European regulators on Wednesday slapped Google with a roughly $1.7 billion fine on charges that its advertising practices violated local antitrust laws, marking the third time in as many years that the region’s watchdogs have penalized the U.S. tech giant for harming competition and consumers.
Margrethe Vestager, the European Union’s top competition commissioner, announced the punishment at a news conference, accusing Google of engaging in “illegal practices” in a bid to “cement its dominant market position” in the search and advertising markets.
The new penalty adds to Google’s costly headaches in Europe, where Vestager now has fined the tech giant more than $9 billion in total for a series of antitrust violations. Her actions stand in stark contrast to the United States, where regulators – facing a flood of complaints that big tech companies have become too big and powerful – have not brought a single antitrust case against Google or any of its peers in recent years, reflecting a widening transatlantic schism over Silicon Valley and its business practices.
Google did not immediately respond to a request for comment.
In 2018, Vestager took aim at the company’s Android smartphone operating system, claiming that Google pressured mobile device-makers to pre-install the tech giant’s apps. A year before that, Vestager punished Google for giving its shopping-comparison service a better placement in search results over rivals’ offerings. In both cases, Google has started tweaking its business practices in Europe to comply with the law while appealing the EU’s decisions in court.

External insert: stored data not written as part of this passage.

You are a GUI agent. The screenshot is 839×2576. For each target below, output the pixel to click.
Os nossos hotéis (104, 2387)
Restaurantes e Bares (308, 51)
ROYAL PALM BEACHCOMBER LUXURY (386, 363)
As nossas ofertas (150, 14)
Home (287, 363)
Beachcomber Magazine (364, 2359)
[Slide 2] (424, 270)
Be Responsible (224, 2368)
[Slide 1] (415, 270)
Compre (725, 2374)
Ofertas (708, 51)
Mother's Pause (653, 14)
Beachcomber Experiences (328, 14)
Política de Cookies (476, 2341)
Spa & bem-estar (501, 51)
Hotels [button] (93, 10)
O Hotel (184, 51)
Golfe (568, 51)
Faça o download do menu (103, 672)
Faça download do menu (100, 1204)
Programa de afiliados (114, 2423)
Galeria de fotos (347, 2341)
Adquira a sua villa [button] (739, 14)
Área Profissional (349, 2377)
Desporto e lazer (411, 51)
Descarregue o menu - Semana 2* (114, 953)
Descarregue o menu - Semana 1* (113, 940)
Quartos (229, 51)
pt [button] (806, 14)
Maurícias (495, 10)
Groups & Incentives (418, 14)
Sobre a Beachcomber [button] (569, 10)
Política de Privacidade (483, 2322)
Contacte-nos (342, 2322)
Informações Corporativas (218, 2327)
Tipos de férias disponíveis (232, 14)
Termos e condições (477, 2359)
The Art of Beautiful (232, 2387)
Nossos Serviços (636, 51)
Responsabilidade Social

The company’s changes include a new effort, detailed Tuesday, to help owners of Android smartphones find and use competing search and web-browsing services. But the update only applies to Europe, Google said in a blog post, without elaborating if it would alter some of mobile practices in the United States.
Vestager’s latest punishment targets Google’s relationships with third-party websites, from large retailers to small gossip blogs. Sites that participated in Google’s “AdSense for Search” program could take advantage of Google’s search tools on their web pages, and users who searched those sites would see results alongside ads served up by Google.
But Google prohibited those third-party sites from using rival ad services, one of many restrictions on AdSense customers that led the European Commission to conclude in an initial complaint filed in 2016 that Google had acted anti-competitively. EU officials did acknowledge at the time that Google had changed its AdSense contracts to allow for “more freedom to display competing search ads.”
The EU’s fine against Google is only its latest broadside against the tech industry. Vestager previously has acknowledged an ongoing antitrust investigation against Amazon, and earlier this month, she said the probe is in a “quite advanced” stage.
Music-streaming site Spotify, meanwhile, has urged European regulators to take similar aim at Apple, alleging last week that the iPhone giant has an “unfair advantage” because of the subscription-related fees it charges certain app makers. And individual European countries – emboldened with tough online privacy laws that took effect last year – also have set their sights on Silicon Valley. A key regulatory agency in Ireland recently confirmed that it has opened 10 probes into Facebook and its data-collection practices.
Google still could face additional penalties in the EU, where Vestager – who has emerged as one of Silicon Valley’s toughest regulators – is set to finish her term as competition commissioner at the end of October. Regulators recently have started scrutinizing Google’s handling of local search results, following a complaint brought by Yelp last year.